Many parents wonder why they can’t get their children to keep their clothes picked up off the floor when they are 8, 10 or 16 years old. Well perhaps it’s because they didn’t require them to pick them up and put them away when they were 3 and 4 years old, but instead put them away themselves. If they can’t reach something to put it away they can set it in a specified spot and I will put those specific items away, but all else should be put where it goes. A child as young as 2 can certainly put away their own clean, folded clothes. It may not make it to the drawer folded neatly like you had it and it may not even make it in the correct drawer, but what is more important? Giving them the responsibility is more important than having neat drawers of clothes. Visitors don’t see the inside of the dresser drawers anyway.
#2 Not Exposing Children to People Who are Different
Children see everything and will ask questions about it right then (typically loudly), however “right then” may not be the most ideal time to discuss the issue. Example: “Mommy, why does that man have a metal leg?”
A child’s innocent and curious questions cannot be easily answered if parents are flustered or embarrassed. It’s much better to approach these issues ahead of time in a calm, matter-of-fact manner.
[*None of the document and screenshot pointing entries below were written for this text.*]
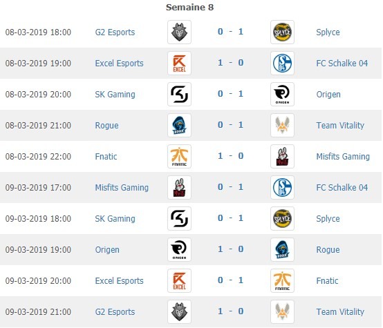Click Splyce logo in 08-03 18:00 match
This screenshot has width=383, height=328.
pos(282,32)
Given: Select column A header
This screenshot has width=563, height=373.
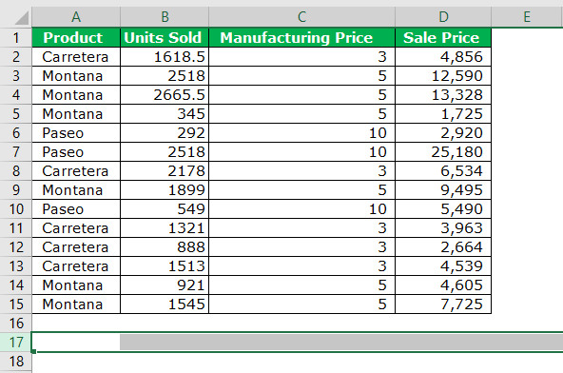Looking at the screenshot, I should pyautogui.click(x=76, y=17).
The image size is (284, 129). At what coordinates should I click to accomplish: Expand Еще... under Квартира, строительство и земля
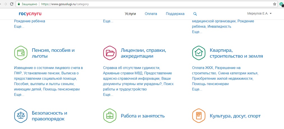[197, 89]
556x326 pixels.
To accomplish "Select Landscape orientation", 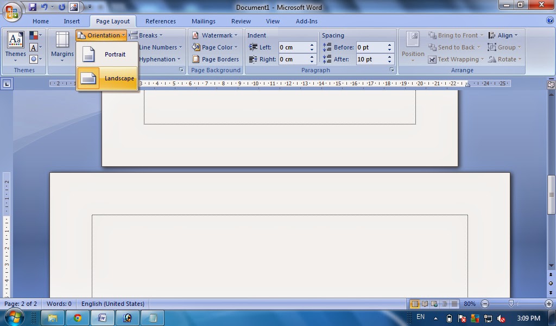I will 106,78.
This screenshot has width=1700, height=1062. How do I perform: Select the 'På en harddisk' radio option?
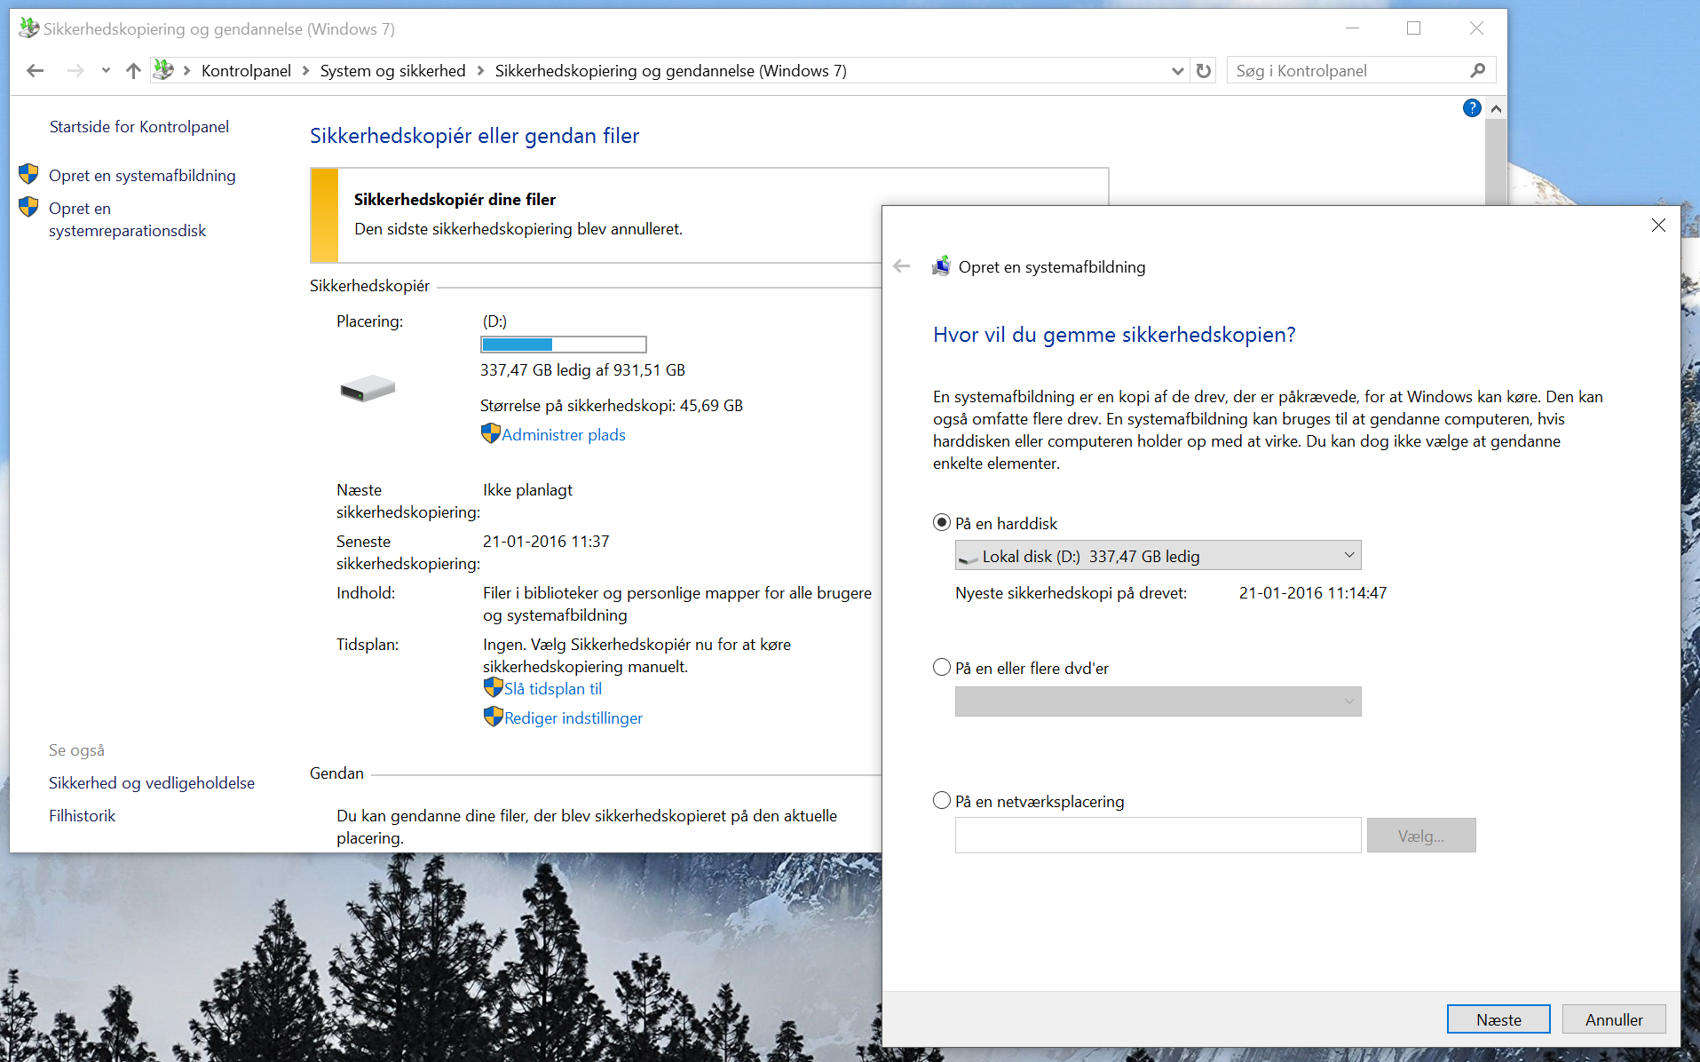point(942,523)
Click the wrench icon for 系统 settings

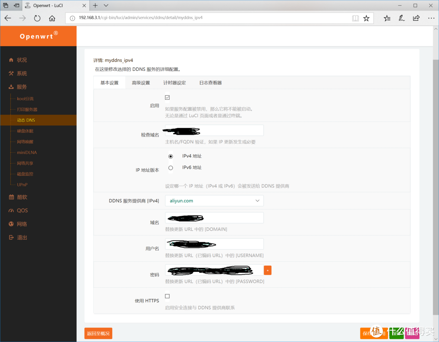(11, 73)
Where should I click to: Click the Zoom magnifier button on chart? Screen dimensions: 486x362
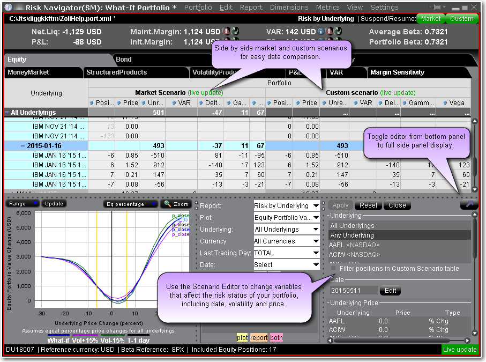pyautogui.click(x=176, y=204)
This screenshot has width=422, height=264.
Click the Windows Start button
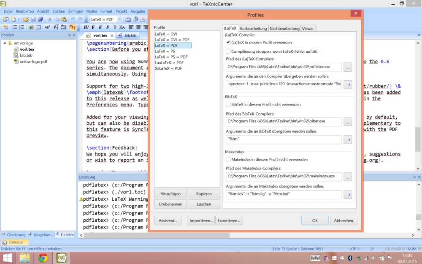[8, 258]
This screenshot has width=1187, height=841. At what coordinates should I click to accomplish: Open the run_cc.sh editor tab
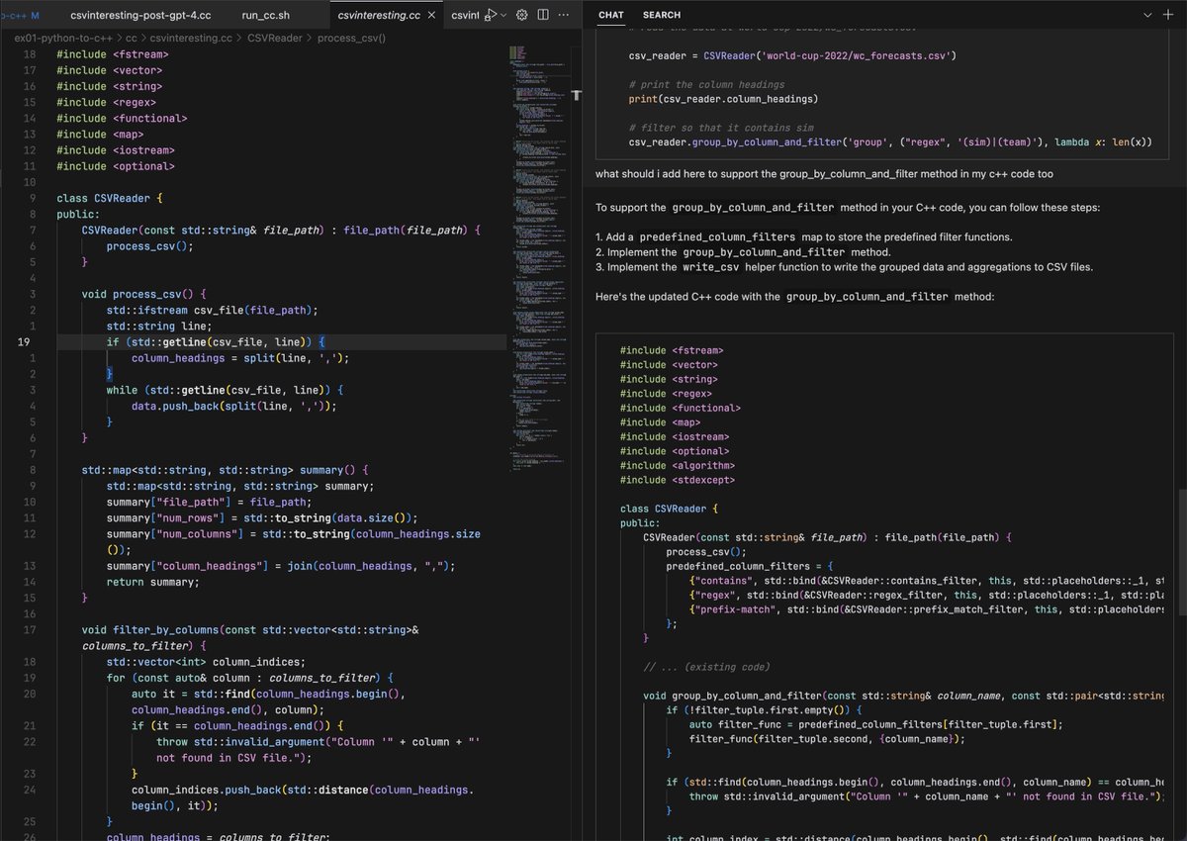266,16
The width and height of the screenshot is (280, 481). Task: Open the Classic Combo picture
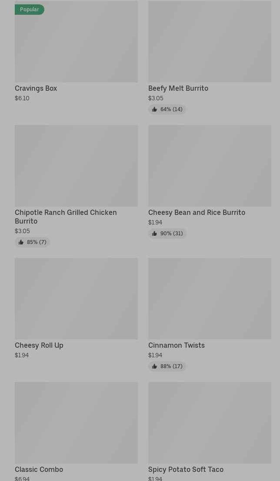76,423
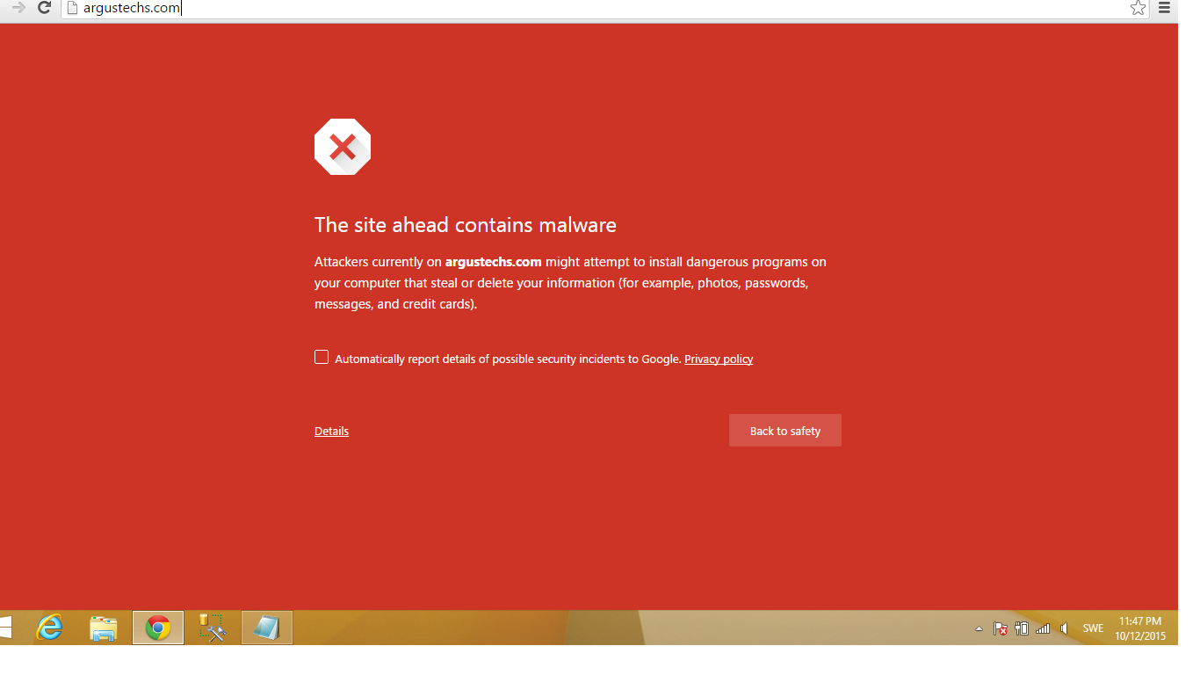Click the forward navigation arrow
The image size is (1200, 675).
click(18, 9)
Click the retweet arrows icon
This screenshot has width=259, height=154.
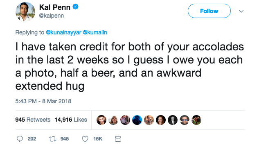(x=52, y=139)
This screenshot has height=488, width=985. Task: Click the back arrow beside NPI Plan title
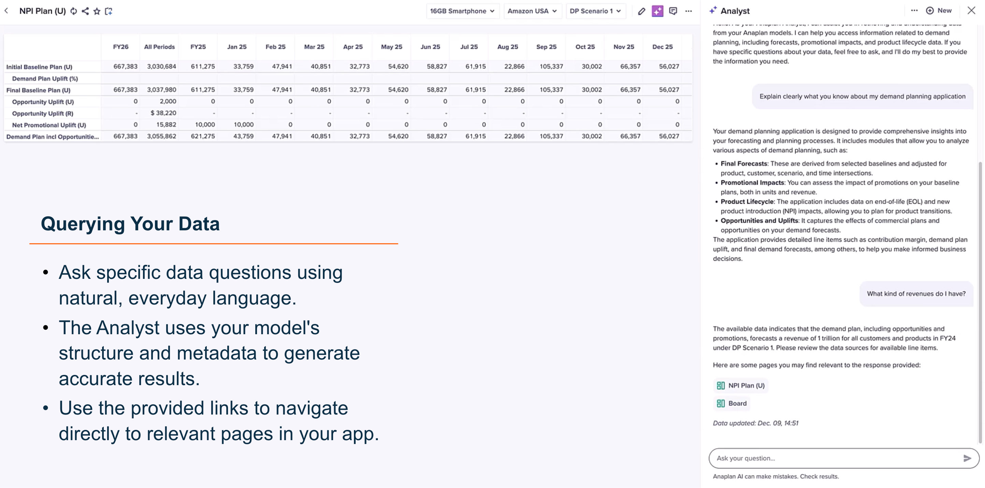coord(7,11)
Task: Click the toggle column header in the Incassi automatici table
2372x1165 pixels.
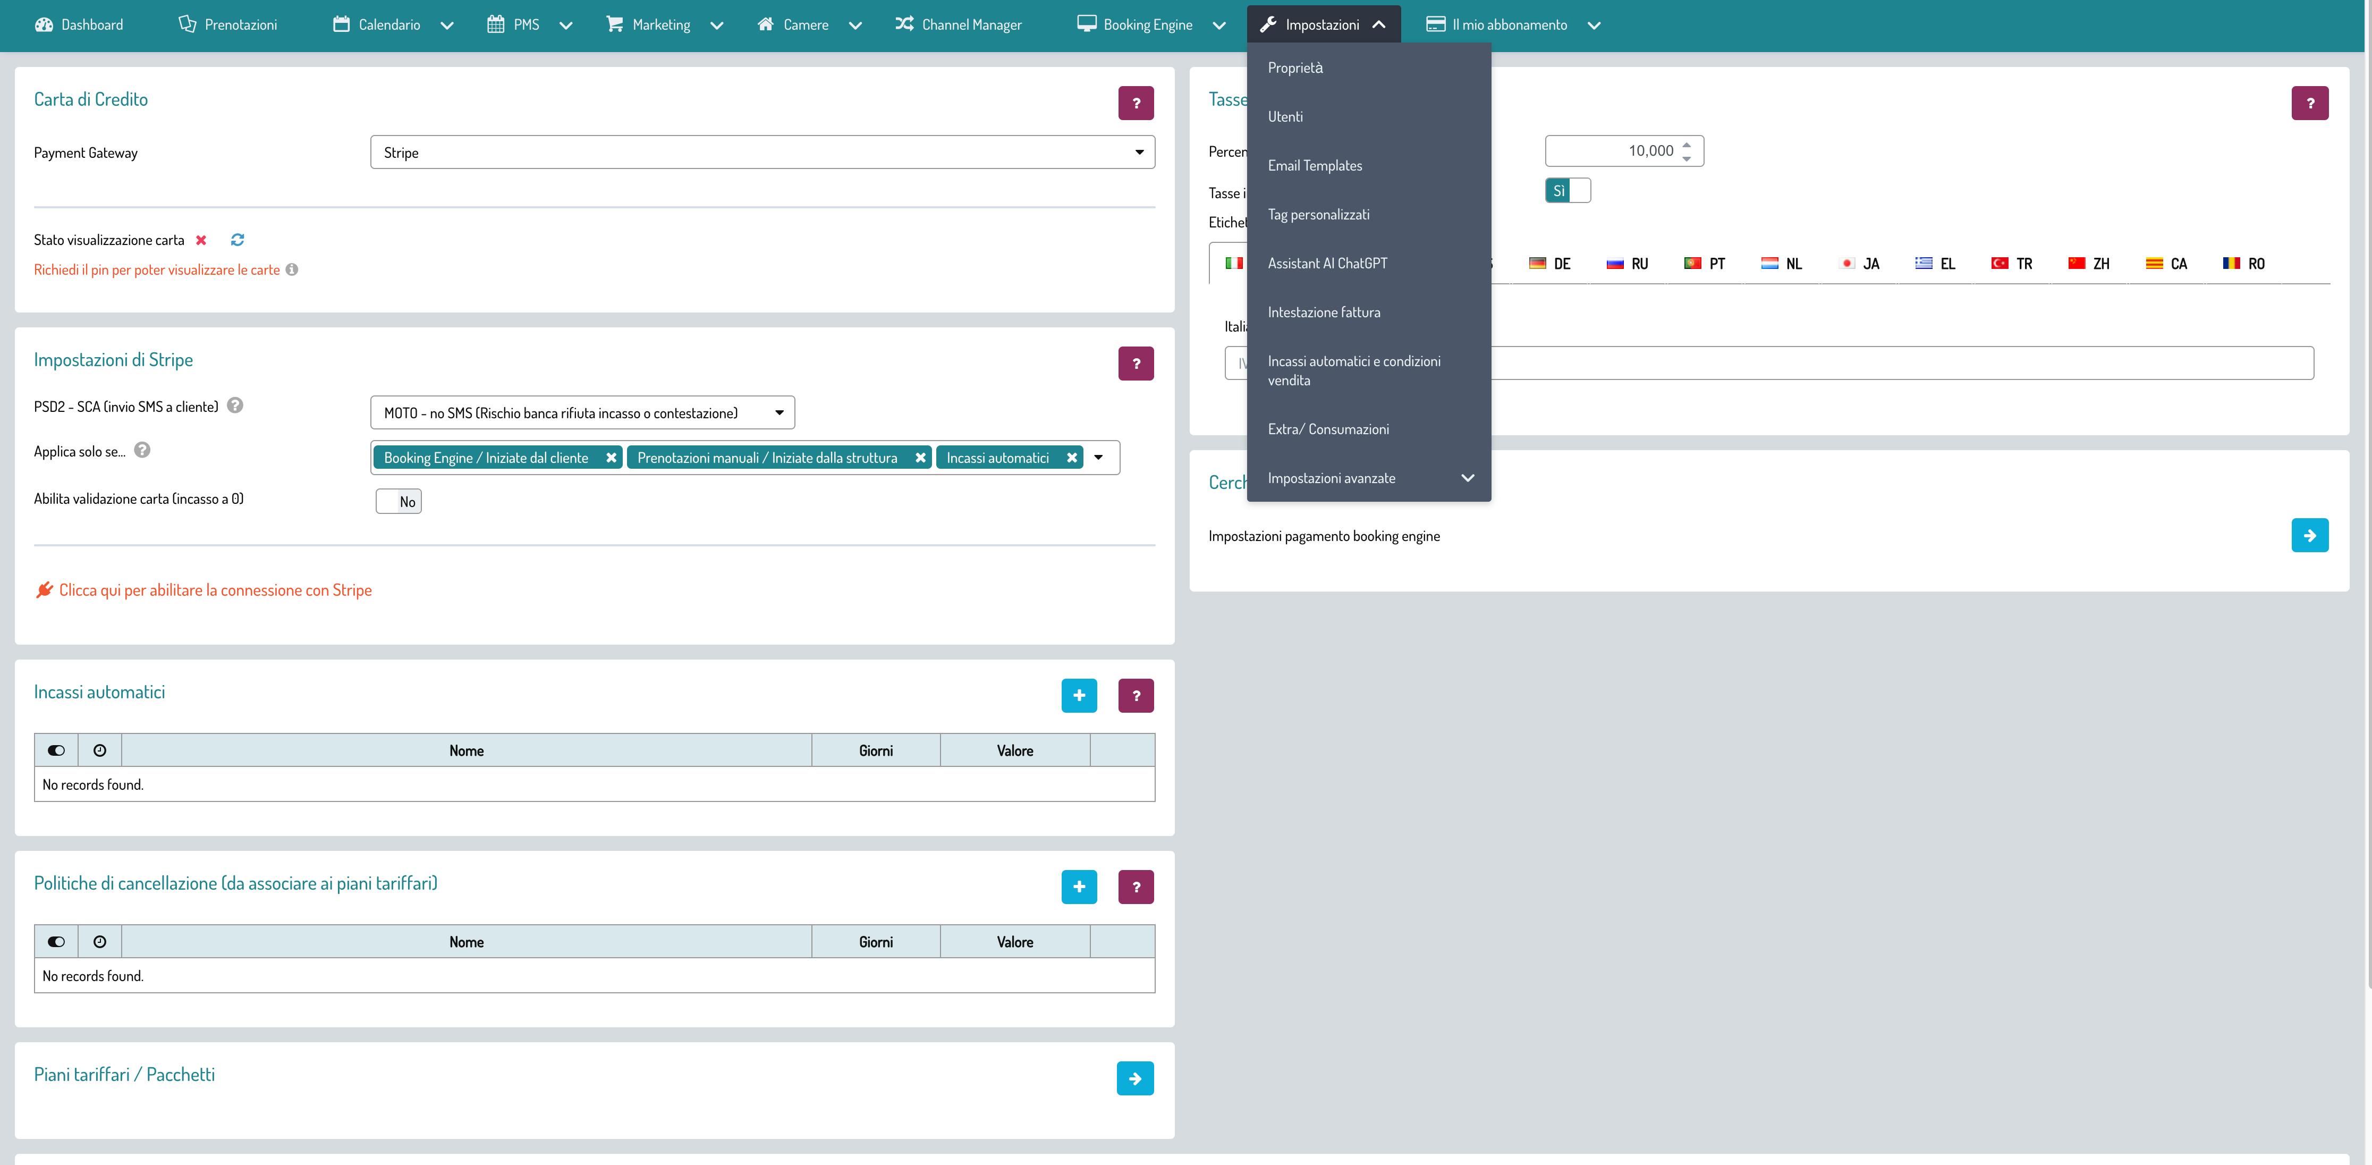Action: [56, 751]
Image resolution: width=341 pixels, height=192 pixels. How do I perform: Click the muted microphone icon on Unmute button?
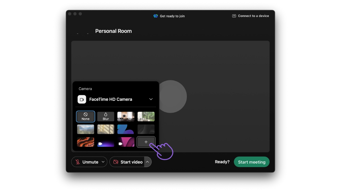click(77, 162)
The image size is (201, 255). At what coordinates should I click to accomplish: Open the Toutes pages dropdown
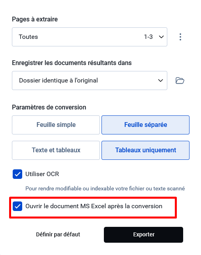click(90, 37)
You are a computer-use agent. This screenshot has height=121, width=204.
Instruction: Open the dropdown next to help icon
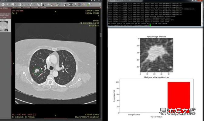(91, 5)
Check out books from the library that show pictures of both adults and children who are in a wheel chair, have leg braces, use a walker, use hearing aids or implants, amputees, artificial limbs, etc. Artificial limbs is a big deal for some children. Many children are kind of freaked out by artificial limbs if they haven’t been exposed to any information at all.
Mental illness and the mentally challenged are other things you should touch on briefly. Explain to your children that just as some people are born without an arm or leg, they can also be born where their brain doesn’t work like everyone else’s. Stress to your child that this doesn’t mean they are bad or scary people, it just means that sometimes they act funny or child-like. As children become familiar with these topics they are much less likely to be scared, point, stare or make innocent, yet hurtful comments.
Children learn through play, so let them play! Teach your child how to play checkers or chess and then play with them. Take them hiking and see how many different types of plants and trees they can name, help them learn the ones they don’t know. Read books to them (yes, even after they know how to read themselves). Much knowledge can be gained from reading books. Be sure to read a variety of types in both fiction and non-fiction.
Teach your children another language. Sign Language is a lot of fun for children plus it’s a QUIET form of communication which can come in handy at times. In our area you can check out dvds from the library specifically for children that can help them learn Spanish or Sign Language. A variety of language dvds and books are available to purchase online as well.
Whether your child is interested in a particular subject or not, you can increase their knowledge in just about anything with enough exposure to it. Even though some information may be way over their head and you know they won’t understand everything, each little bit of information they take in helps. With frequent exposures to similar things eventually they will take in a little more and a little more until they are quite knowledgeable. They may even surprise you one day by just how much they know.